# Problem to solve
Search the material for "Cookies" and show all lines that contain it.

# Input data
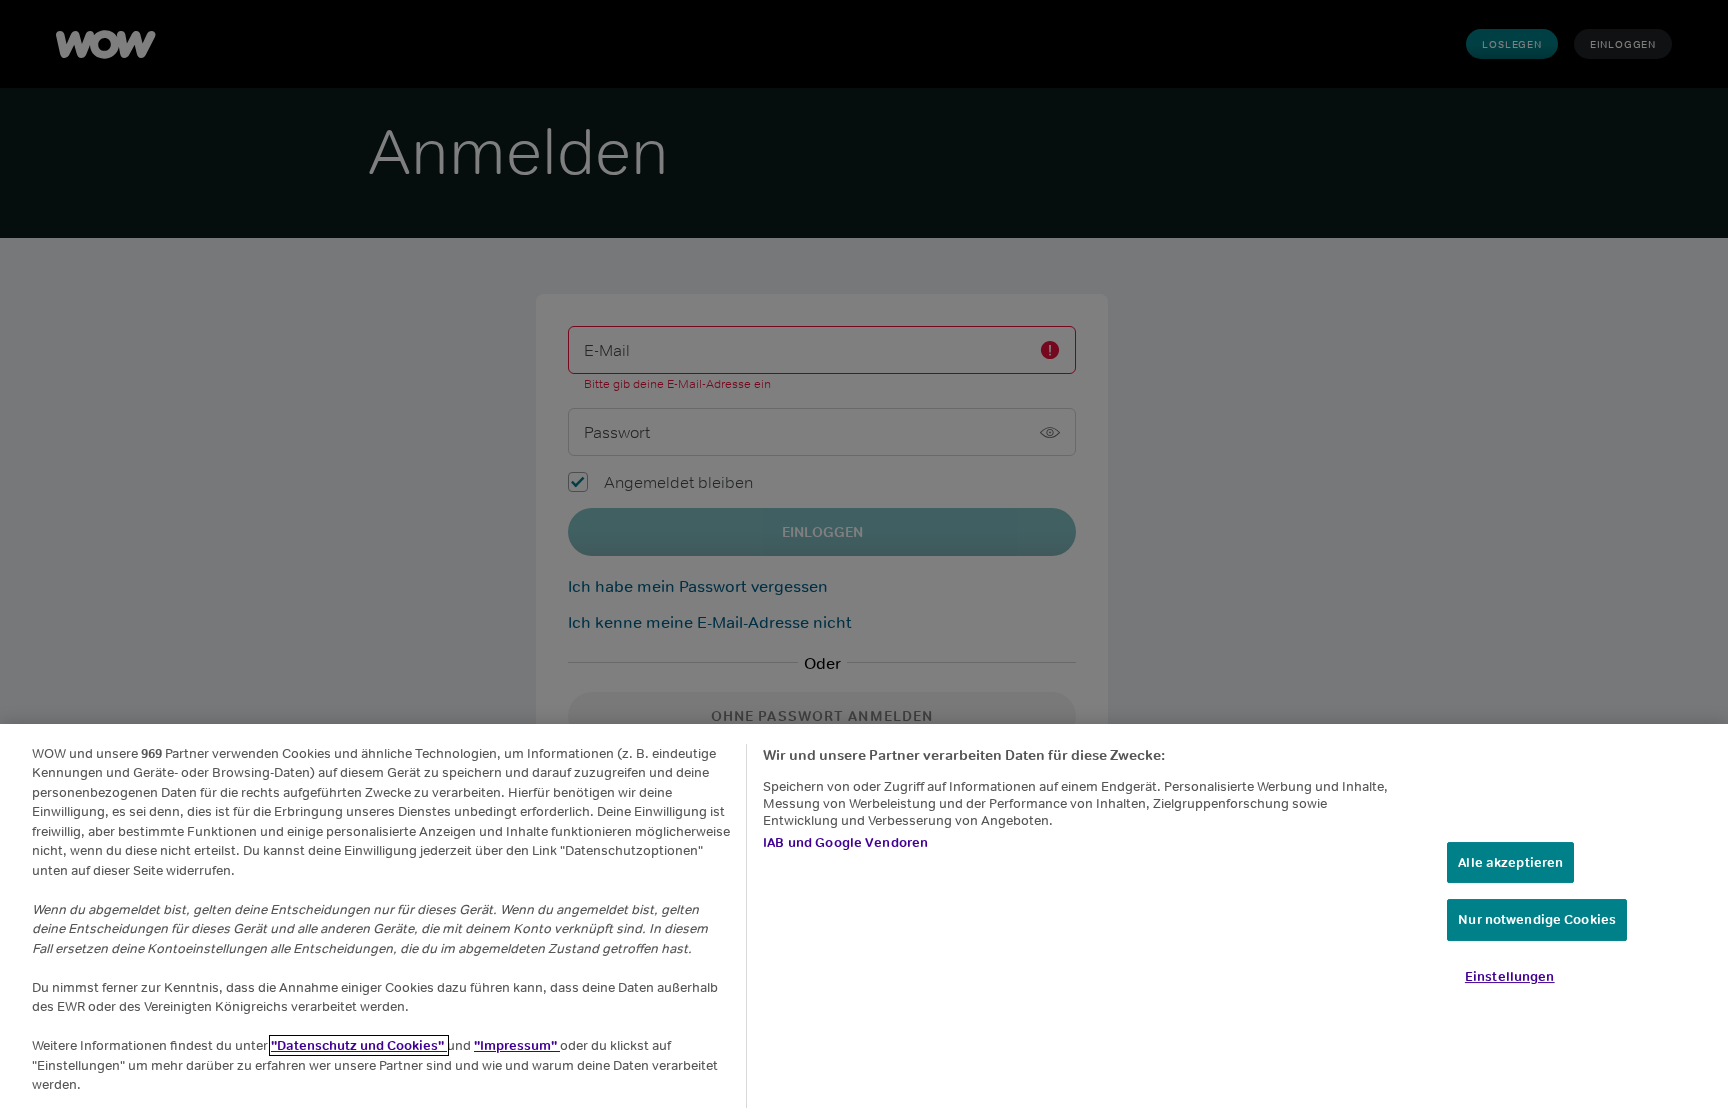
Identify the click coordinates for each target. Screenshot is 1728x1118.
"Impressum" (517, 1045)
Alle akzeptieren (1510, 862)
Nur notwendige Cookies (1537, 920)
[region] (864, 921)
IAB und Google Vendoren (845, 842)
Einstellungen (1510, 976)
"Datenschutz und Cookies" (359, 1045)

# Answer space
Nur notwendige Cookies (1537, 920)
"Datenschutz und Cookies" (359, 1045)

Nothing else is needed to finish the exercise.